*What the exercise asks*: Rewrite all the rows below as a numbered list, one line per item, and leave out any blank lines.

§

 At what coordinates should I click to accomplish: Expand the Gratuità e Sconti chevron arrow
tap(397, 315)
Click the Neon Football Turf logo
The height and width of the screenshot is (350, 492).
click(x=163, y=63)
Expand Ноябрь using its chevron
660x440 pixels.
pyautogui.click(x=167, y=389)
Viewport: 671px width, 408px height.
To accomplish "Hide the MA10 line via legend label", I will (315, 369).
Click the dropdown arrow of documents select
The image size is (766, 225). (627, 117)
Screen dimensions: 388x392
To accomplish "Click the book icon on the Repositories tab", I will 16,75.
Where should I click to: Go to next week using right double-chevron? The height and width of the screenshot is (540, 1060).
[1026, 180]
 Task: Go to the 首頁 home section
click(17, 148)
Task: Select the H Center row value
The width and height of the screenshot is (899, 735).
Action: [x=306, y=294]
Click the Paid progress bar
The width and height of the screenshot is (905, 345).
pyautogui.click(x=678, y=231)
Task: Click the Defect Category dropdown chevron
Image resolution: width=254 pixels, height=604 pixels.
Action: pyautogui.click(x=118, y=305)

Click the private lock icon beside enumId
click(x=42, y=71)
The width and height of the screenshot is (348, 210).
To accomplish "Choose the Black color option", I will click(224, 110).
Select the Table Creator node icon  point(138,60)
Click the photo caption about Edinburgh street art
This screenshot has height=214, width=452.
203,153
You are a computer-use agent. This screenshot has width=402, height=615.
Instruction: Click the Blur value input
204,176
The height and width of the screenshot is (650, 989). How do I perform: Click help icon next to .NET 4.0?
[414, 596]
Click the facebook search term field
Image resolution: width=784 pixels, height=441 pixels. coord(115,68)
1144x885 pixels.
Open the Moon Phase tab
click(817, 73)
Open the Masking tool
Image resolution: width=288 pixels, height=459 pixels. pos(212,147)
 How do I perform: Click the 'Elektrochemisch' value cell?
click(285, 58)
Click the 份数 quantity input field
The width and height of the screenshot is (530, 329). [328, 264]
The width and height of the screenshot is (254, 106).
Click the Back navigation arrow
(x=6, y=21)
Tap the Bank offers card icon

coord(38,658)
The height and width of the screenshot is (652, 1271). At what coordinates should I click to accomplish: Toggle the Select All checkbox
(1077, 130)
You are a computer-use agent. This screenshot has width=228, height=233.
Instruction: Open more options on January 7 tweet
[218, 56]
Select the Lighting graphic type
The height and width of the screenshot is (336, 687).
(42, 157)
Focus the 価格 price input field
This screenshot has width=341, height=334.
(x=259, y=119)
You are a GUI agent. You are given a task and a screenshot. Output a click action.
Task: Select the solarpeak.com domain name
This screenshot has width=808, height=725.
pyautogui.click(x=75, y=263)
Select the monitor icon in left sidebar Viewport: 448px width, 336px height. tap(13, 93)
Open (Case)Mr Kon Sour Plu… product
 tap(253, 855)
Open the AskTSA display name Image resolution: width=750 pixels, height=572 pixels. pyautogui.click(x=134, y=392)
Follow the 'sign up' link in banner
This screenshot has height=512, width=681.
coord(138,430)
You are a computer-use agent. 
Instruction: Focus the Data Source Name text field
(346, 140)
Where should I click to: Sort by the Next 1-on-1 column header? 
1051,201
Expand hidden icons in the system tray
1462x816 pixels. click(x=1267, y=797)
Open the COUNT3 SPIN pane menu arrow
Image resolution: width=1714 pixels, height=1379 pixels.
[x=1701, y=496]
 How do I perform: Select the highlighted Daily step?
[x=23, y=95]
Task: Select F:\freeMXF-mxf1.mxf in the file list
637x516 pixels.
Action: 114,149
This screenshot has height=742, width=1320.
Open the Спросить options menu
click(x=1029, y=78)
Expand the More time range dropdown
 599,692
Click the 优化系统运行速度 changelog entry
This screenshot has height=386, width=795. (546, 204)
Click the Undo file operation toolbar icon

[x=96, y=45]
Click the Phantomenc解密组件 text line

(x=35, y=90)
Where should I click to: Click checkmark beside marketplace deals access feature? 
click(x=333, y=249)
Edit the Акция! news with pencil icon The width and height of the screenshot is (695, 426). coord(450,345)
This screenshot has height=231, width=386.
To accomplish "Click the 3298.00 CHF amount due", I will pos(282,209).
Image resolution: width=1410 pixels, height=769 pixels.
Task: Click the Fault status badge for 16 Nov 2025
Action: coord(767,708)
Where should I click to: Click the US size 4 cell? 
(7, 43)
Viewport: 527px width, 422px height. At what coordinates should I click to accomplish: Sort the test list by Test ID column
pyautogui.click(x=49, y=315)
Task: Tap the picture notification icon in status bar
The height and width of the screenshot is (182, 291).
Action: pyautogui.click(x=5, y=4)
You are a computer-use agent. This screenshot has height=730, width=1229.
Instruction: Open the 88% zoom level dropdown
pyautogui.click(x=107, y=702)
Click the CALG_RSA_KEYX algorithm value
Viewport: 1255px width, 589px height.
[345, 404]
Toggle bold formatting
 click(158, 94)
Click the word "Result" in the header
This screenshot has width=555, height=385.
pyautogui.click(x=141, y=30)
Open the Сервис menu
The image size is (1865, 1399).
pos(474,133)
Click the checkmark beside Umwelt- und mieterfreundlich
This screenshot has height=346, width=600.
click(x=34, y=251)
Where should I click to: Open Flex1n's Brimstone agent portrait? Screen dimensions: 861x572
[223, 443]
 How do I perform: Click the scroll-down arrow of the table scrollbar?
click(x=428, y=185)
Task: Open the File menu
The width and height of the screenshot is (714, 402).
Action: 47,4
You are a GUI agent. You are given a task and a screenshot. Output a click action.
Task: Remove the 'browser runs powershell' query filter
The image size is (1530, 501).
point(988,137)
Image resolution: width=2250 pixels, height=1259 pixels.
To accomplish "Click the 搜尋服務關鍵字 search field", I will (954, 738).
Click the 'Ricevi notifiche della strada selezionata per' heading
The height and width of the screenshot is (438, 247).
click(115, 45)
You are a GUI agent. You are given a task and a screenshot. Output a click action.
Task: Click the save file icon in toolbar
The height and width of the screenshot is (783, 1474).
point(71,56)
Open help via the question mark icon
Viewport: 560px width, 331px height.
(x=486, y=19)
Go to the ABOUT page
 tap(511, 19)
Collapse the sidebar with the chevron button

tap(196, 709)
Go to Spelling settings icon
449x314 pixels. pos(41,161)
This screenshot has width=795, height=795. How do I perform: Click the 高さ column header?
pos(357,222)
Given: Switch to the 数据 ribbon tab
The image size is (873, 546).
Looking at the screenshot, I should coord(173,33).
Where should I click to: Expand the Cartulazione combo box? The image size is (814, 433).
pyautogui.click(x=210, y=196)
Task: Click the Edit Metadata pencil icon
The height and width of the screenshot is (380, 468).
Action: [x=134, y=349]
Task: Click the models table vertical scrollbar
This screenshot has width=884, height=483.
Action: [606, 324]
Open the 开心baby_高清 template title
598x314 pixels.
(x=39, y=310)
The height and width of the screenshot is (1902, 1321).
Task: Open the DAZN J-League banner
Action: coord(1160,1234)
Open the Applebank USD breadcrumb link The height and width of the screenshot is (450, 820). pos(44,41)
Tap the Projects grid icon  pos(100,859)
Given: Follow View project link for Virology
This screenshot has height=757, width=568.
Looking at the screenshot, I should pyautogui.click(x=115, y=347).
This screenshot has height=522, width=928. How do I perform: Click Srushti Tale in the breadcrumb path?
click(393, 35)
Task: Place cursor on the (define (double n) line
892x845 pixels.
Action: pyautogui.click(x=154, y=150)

§

*Output of the task*:
1.  At what coordinates should I click to accomplish: Expand the Gratuità e Sconti chevron arrow
2. tap(397, 315)
3. Click the Neon Football Turf logo
4. The height and width of the screenshot is (350, 492).
5. click(x=163, y=63)
6. Expand Ноябрь using its chevron
7. 660x440 pixels.
8. pyautogui.click(x=167, y=389)
9. Viewport: 671px width, 408px height.
10. To accomplish "Hide the MA10 line via legend label", I will (315, 369).
11. Click the dropdown arrow of documents select
12. The image size is (766, 225). (627, 117)
13. Screen dimensions: 388x392
14. To accomplish "Click the book icon on the Repositories tab", I will 16,75.
15. Where should I click to: Go to next week using right double-chevron? The height and width of the screenshot is (540, 1060).
16. [1026, 180]
17.  Task: Go to the 首頁 home section
18. click(17, 148)
19. Task: Select the H Center row value
20. The width and height of the screenshot is (899, 735).
21. Action: [x=306, y=294]
22. Click the Paid progress bar
23. The width and height of the screenshot is (905, 345).
24. pyautogui.click(x=678, y=231)
25. Task: Click the Defect Category dropdown chevron
26. Image resolution: width=254 pixels, height=604 pixels.
27. Action: pyautogui.click(x=118, y=305)
28. Click the private lock icon beside enumId
29. click(x=42, y=71)
30. The width and height of the screenshot is (348, 210).
31. To accomplish "Choose the Black color option", I will click(224, 110).
32. Select the Table Creator node icon  point(138,60)
33. Click the photo caption about Edinburgh street art
34. This screenshot has height=214, width=452.
35. 203,153
36. You are a computer-use agent. This screenshot has width=402, height=615.
37. Instruction: Click the Blur value input
38. 204,176
39. The height and width of the screenshot is (650, 989). How do I perform: Click help icon next to .NET 4.0?
40. [414, 596]
41. Click the facebook search term field
42. Image resolution: width=784 pixels, height=441 pixels. coord(115,68)
43. 1144x885 pixels.
44. Open the Moon Phase tab
45. click(817, 73)
46. Open the Masking tool
47. Image resolution: width=288 pixels, height=459 pixels. pos(212,147)
48.  How do I perform: Click the 'Elektrochemisch' value cell?
49. click(285, 58)
50. Click the 份数 quantity input field
51. The width and height of the screenshot is (530, 329). [328, 264]
52. The width and height of the screenshot is (254, 106).
53. Click the Back navigation arrow
54. (x=6, y=21)
55. Tap the Bank offers card icon
56. coord(38,658)
57. The height and width of the screenshot is (652, 1271). At what coordinates should I click to accomplish: Toggle the Select All checkbox
58. (1077, 130)
59. You are a computer-use agent. This screenshot has width=228, height=233.
60. Instruction: Open more options on January 7 tweet
61. [218, 56]
62. Select the Lighting graphic type
63. The height and width of the screenshot is (336, 687).
64. (42, 157)
65. Focus the 価格 price input field
66. This screenshot has width=341, height=334.
67. (x=259, y=119)
68. You are a GUI agent. You are given a task and a screenshot. Output a click action.
69. Task: Select the solarpeak.com domain name
70. This screenshot has width=808, height=725.
71. pyautogui.click(x=75, y=263)
72. Select the monitor icon in left sidebar Viewport: 448px width, 336px height. tap(13, 93)
73. Open (Case)Mr Kon Sour Plu… product
74.  tap(253, 855)
75. Open the AskTSA display name Image resolution: width=750 pixels, height=572 pixels. pyautogui.click(x=134, y=392)
76. Follow the 'sign up' link in banner
77. This screenshot has height=512, width=681.
78. coord(138,430)
79. You are a computer-use agent. 
80. Instruction: Focus the Data Source Name text field
81. (346, 140)
82. Where should I click to: Sort by the Next 1-on-1 column header? 
83. 1051,201
84. Expand hidden icons in the system tray
85. 1462x816 pixels. click(x=1267, y=797)
86. Open the COUNT3 SPIN pane menu arrow
87. Image resolution: width=1714 pixels, height=1379 pixels.
88. [x=1701, y=496]
89.  How do I perform: Select the highlighted Daily step?
90. [x=23, y=95]
91. Task: Select F:\freeMXF-mxf1.mxf in the file list
92. 637x516 pixels.
93. Action: 114,149
94. This screenshot has height=742, width=1320.
95. Open the Спросить options menu
96. click(x=1029, y=78)
97. Expand the More time range dropdown
98.  599,692
99. Click the 优化系统运行速度 changelog entry
100. This screenshot has height=386, width=795. (546, 204)
101. Click the Undo file operation toolbar icon
102. [x=96, y=45]
103. Click the Phantomenc解密组件 text line
104. (x=35, y=90)
105. Where should I click to: Click checkmark beside marketplace deals access feature? 
106. click(x=333, y=249)
107. Edit the Акция! news with pencil icon The width and height of the screenshot is (695, 426). coord(450,345)
108. This screenshot has height=231, width=386.
109. To accomplish "Click the 3298.00 CHF amount due", I will pos(282,209).
110. Image resolution: width=1410 pixels, height=769 pixels.
111. Task: Click the Fault status badge for 16 Nov 2025
112. Action: coord(767,708)
113. Where should I click to: Click the US size 4 cell? 
114. (7, 43)
115. Viewport: 527px width, 422px height. At what coordinates should I click to accomplish: Sort the test list by Test ID column
116. pyautogui.click(x=49, y=315)
117. Task: Tap the picture notification icon in status bar
118. The height and width of the screenshot is (182, 291).
119. Action: pyautogui.click(x=5, y=4)
120. You are a computer-use agent. This screenshot has height=730, width=1229.
121. Instruction: Open the 88% zoom level dropdown
122. pyautogui.click(x=107, y=702)
123. Click the CALG_RSA_KEYX algorithm value
124. Viewport: 1255px width, 589px height.
125. [345, 404]
126. Toggle bold formatting
127.  click(158, 94)
128. Click the word "Result" in the header
129. This screenshot has width=555, height=385.
130. pyautogui.click(x=141, y=30)
131. Open the Сервис menu
132. The image size is (1865, 1399).
133. pos(474,133)
134. Click the checkmark beside Umwelt- und mieterfreundlich
135. This screenshot has height=346, width=600.
136. click(x=34, y=251)
137. Where should I click to: Open Flex1n's Brimstone agent portrait? Screen dimensions: 861x572
138. [223, 443]
139.  How do I perform: Click the scroll-down arrow of the table scrollbar?
140. click(x=428, y=185)
141. Task: Open the File menu
142. The width and height of the screenshot is (714, 402).
143. Action: 47,4
144. You are a GUI agent. You are given a task and a screenshot. Output a click action.
145. Task: Remove the 'browser runs powershell' query filter
146. The image size is (1530, 501).
147. point(988,137)
148. Image resolution: width=2250 pixels, height=1259 pixels.
149. To accomplish "Click the 搜尋服務關鍵字 search field", I will (954, 738).
150. Click the 'Ricevi notifiche della strada selezionata per' heading
151. The height and width of the screenshot is (438, 247).
152. click(115, 45)
153. You are a GUI agent. You are given a task and a screenshot. Output a click action.
154. Task: Click the save file icon in toolbar
155. The height and width of the screenshot is (783, 1474).
156. point(71,56)
157. Open help via the question mark icon
158. Viewport: 560px width, 331px height.
159. (x=486, y=19)
160. Go to the ABOUT page
161.  tap(511, 19)
162. Collapse the sidebar with the chevron button
163. tap(196, 709)
164. Go to Spelling settings icon
165. 449x314 pixels. pos(41,161)
166. This screenshot has width=795, height=795. How do I perform: Click the 高さ column header?
167. pos(357,222)
168. Given: Switch to the 数据 ribbon tab
169. The image size is (873, 546).
170. Looking at the screenshot, I should coord(173,33).
171. Where should I click to: Expand the Cartulazione combo box? The image size is (814, 433).
172. pyautogui.click(x=210, y=196)
173. Task: Click the Edit Metadata pencil icon
174. The height and width of the screenshot is (380, 468).
175. Action: [x=134, y=349]
176. Task: Click the models table vertical scrollbar
177. This screenshot has width=884, height=483.
178. Action: [606, 324]
179. Open the 开心baby_高清 template title
180. 598x314 pixels.
181. (x=39, y=310)
182. The height and width of the screenshot is (1902, 1321).
183. Task: Open the DAZN J-League banner
184. Action: coord(1160,1234)
185. Open the Applebank USD breadcrumb link The height and width of the screenshot is (450, 820). pos(44,41)
186. Tap the Projects grid icon  pos(100,859)
187. Given: Follow View project link for Virology
188. This screenshot has height=757, width=568.
189. Looking at the screenshot, I should pyautogui.click(x=115, y=347).
190. This screenshot has height=522, width=928. How do I perform: Click Srushti Tale in the breadcrumb path?
191. click(393, 35)
192. Task: Place cursor on the (define (double n) line
193. 892x845 pixels.
194. Action: pyautogui.click(x=154, y=150)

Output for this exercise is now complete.